═══ MATERIALS PROVIDED

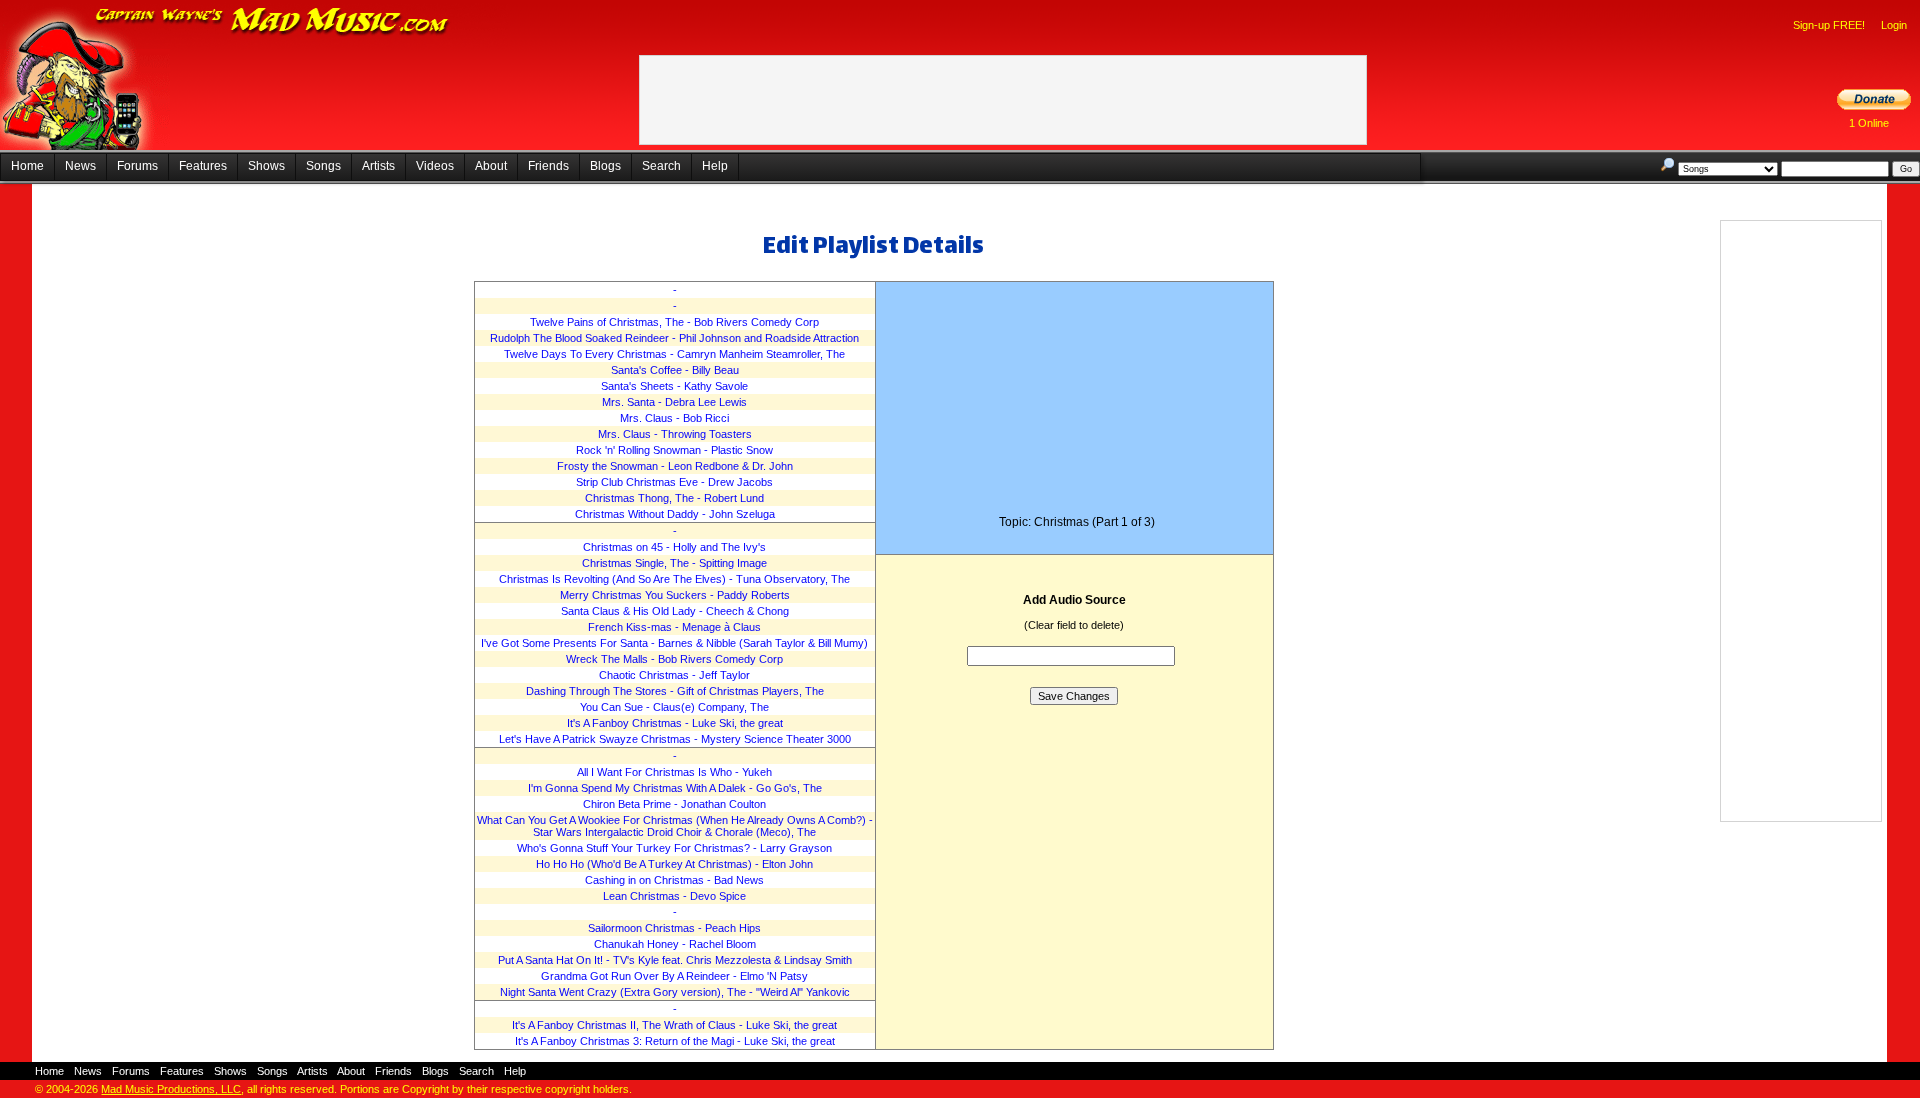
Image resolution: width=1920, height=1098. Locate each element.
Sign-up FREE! (1829, 25)
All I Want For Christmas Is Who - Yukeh (674, 772)
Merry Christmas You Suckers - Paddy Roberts (675, 595)
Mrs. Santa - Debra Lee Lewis (674, 402)
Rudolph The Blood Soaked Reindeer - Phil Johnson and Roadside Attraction (674, 338)
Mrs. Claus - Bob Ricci (674, 418)
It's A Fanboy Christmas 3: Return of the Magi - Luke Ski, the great (675, 1041)
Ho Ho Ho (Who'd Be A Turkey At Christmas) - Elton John (674, 864)
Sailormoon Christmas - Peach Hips (674, 928)
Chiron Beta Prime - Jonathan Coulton (674, 804)
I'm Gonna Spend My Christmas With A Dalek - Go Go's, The (675, 788)
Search (661, 166)
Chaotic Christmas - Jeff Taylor (674, 675)
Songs (323, 166)
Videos (435, 166)
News (80, 166)
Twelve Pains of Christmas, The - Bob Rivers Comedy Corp (674, 322)
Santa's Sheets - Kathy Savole (674, 386)
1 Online (1869, 123)
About (491, 166)
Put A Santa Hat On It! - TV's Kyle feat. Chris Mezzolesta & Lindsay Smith (675, 960)
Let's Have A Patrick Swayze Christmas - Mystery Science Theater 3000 (675, 739)
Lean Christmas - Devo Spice (674, 896)
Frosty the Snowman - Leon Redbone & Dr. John (675, 466)
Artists (378, 166)
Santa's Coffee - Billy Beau (675, 370)
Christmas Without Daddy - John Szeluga (675, 514)
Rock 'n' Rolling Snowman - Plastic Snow (674, 450)
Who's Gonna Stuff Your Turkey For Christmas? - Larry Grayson (674, 848)
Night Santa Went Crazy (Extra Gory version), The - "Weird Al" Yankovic (675, 992)
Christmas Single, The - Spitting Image (674, 563)
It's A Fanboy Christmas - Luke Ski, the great (675, 723)
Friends (548, 166)
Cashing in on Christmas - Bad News (674, 880)
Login (1894, 25)
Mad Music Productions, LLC (171, 1089)
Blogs (605, 166)
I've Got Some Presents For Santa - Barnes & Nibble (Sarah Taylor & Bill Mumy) (674, 643)
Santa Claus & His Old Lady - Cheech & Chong (675, 611)
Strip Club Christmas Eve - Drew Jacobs (674, 482)
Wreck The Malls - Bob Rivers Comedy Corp (674, 659)
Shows (266, 166)
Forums (137, 166)
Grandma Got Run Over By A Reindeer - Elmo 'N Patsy (674, 976)
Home (27, 166)
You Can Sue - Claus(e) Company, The (674, 707)
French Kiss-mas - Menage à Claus (674, 627)
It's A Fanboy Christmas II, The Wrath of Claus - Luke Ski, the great (674, 1025)
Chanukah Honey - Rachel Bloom (675, 944)
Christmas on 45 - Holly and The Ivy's (674, 547)
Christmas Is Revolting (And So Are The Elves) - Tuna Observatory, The (674, 579)
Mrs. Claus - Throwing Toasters (675, 434)
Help (715, 166)
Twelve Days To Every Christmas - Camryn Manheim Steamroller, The (674, 354)
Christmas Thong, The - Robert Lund (674, 498)
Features (203, 166)
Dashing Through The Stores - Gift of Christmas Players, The (675, 691)
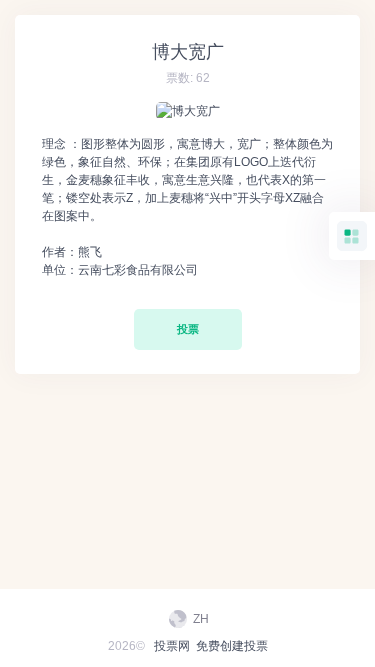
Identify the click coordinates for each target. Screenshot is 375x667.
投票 (188, 329)
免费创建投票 (232, 646)
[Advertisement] (188, 449)
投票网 (172, 646)
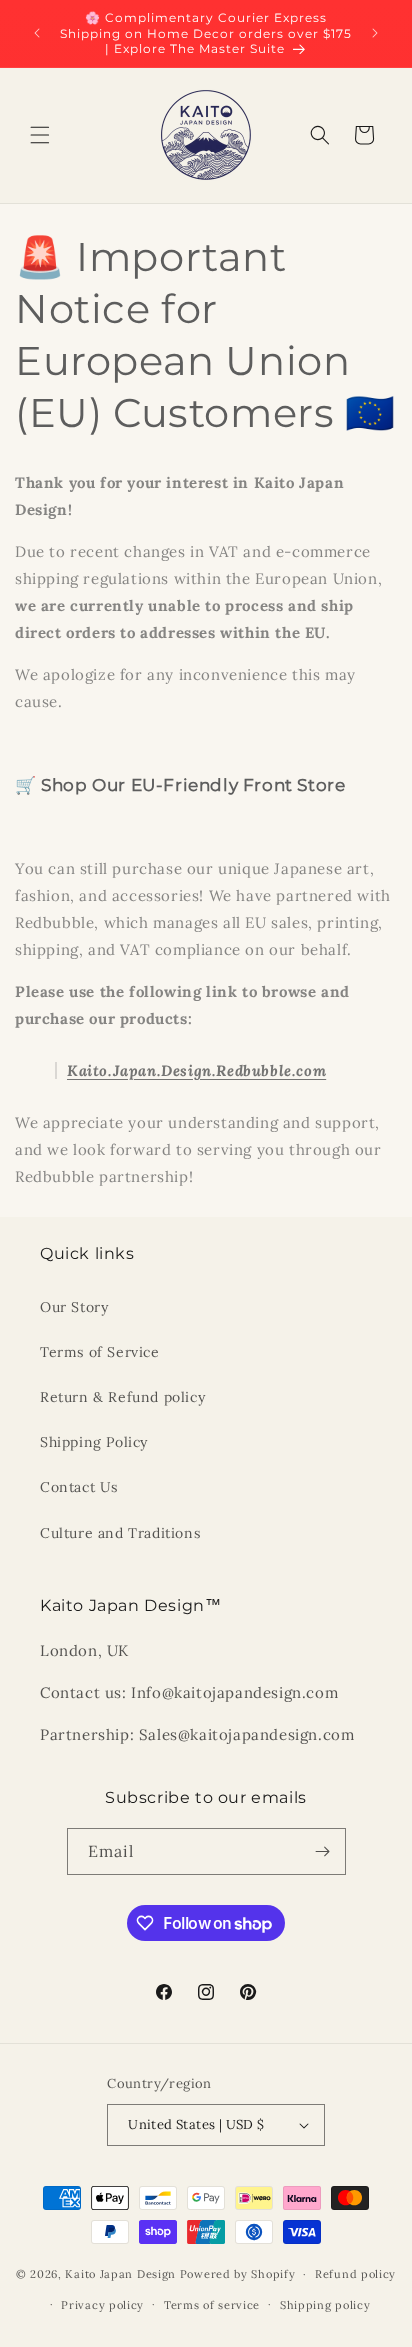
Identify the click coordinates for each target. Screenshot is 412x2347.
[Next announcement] (375, 33)
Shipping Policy (94, 1442)
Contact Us (79, 1487)
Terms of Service (100, 1352)
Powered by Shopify (238, 2274)
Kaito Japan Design (122, 2274)
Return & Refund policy (122, 1397)
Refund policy (355, 2274)
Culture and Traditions (120, 1533)
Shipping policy (325, 2305)
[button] (40, 135)
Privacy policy (102, 2305)
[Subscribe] (323, 1851)
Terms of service (212, 2305)
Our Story (74, 1307)
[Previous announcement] (37, 33)
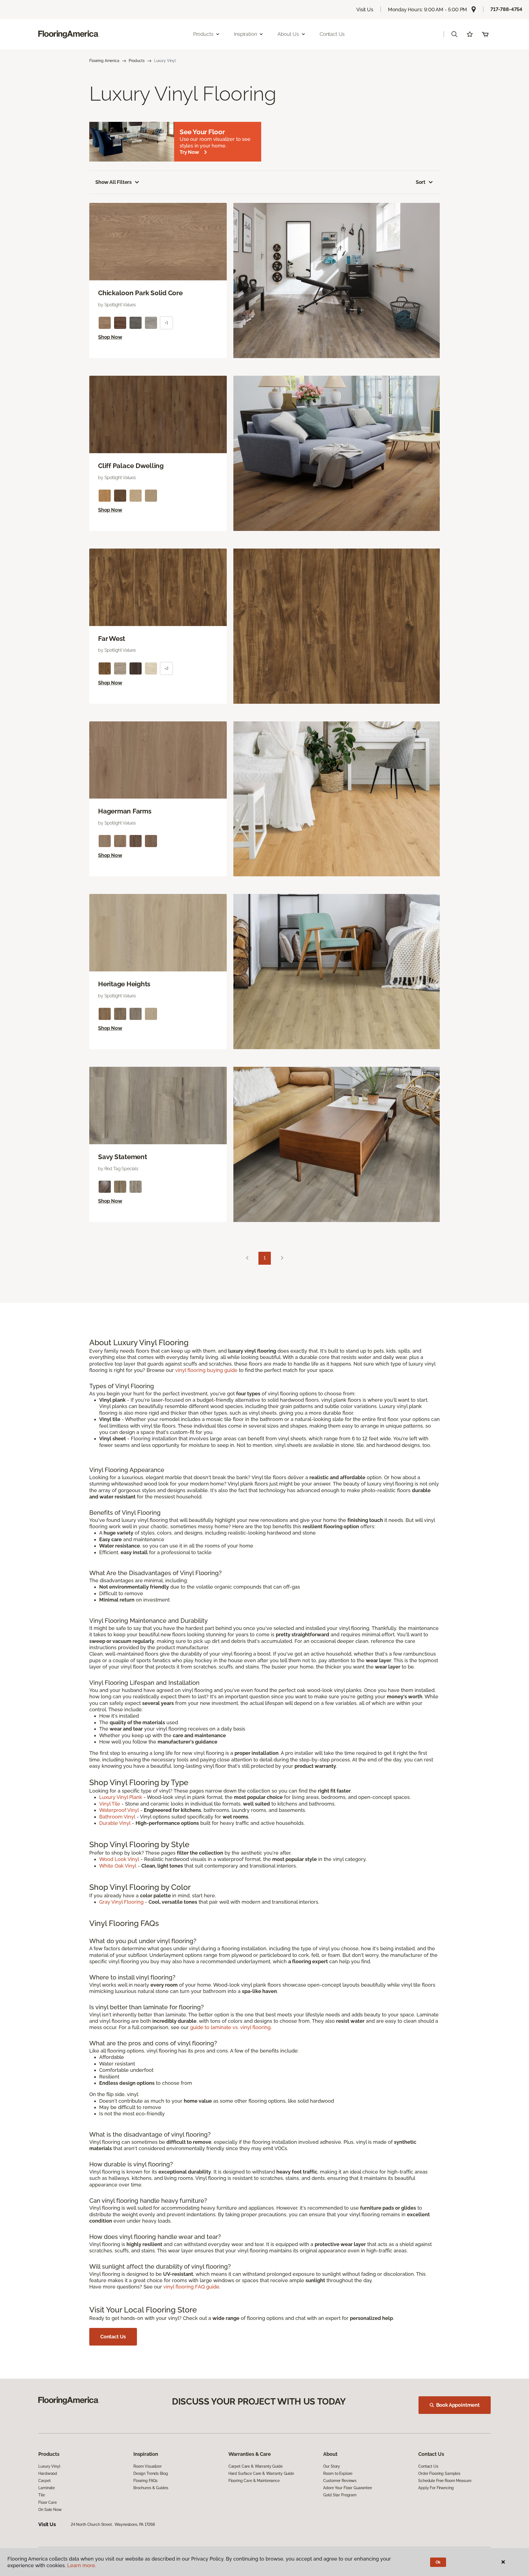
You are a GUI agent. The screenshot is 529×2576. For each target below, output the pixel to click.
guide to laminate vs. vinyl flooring (230, 2027)
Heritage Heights (124, 984)
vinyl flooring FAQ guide (191, 2287)
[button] (454, 34)
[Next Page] (282, 1258)
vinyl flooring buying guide (206, 1370)
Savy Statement (122, 1157)
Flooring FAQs (145, 2480)
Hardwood (47, 2473)
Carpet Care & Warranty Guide (255, 2466)
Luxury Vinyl (49, 2466)
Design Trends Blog (150, 2473)
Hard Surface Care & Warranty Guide (261, 2473)
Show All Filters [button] (113, 182)
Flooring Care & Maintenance (254, 2480)
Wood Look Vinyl (119, 1859)
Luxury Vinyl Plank (120, 1797)
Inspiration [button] (245, 34)
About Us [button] (288, 34)
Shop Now (110, 337)
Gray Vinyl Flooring (121, 1902)
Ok (438, 2562)
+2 (166, 668)
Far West (111, 639)
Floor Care (47, 2502)
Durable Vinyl (115, 1823)
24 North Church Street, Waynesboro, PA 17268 (113, 2524)
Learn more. (81, 2565)
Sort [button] (420, 182)
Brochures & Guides (150, 2488)
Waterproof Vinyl (119, 1810)
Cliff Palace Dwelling (131, 466)
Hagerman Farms (125, 811)
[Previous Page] (247, 1258)
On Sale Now (49, 2509)
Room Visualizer (147, 2466)
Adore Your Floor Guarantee (347, 2488)
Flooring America (104, 60)
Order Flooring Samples (439, 2473)
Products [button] (203, 34)
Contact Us (332, 34)
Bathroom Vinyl (117, 1817)
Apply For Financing (436, 2488)
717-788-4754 (506, 9)
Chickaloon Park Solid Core (140, 293)
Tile (41, 2495)
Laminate (46, 2488)
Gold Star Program (340, 2495)
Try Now (189, 152)
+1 (166, 323)
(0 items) (485, 34)
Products (137, 60)
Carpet (44, 2480)
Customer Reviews (340, 2480)
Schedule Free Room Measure (444, 2480)
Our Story (331, 2466)
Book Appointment (458, 2405)
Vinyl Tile (109, 1804)
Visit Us (364, 9)
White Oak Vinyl (117, 1866)
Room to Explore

══════

* [INSTRUCTIONS FOR THE TASK]:
All lines from the beginning of the entries above to the line containing "It's A Fanboy Christmas 3: Return", inclusive, should be printed exactly, apart from the pictures.

* [RESULT BELOW]:
Image resolution: width=1920, height=1098. Locate each element.
Sign-up FREE! (1829, 25)
All I Want For Christmas Is Who - Yukeh (674, 772)
Merry Christmas You Suckers - Paddy Roberts (675, 595)
Mrs. Santa - Debra Lee Lewis (674, 402)
Rudolph The Blood Soaked Reindeer - Phil Johnson and Roadside Attraction (674, 338)
Mrs. Claus - Bob Ricci (674, 418)
It's A Fanboy Christmas 3: Return of the Magi - Luke Ski, the great (675, 1041)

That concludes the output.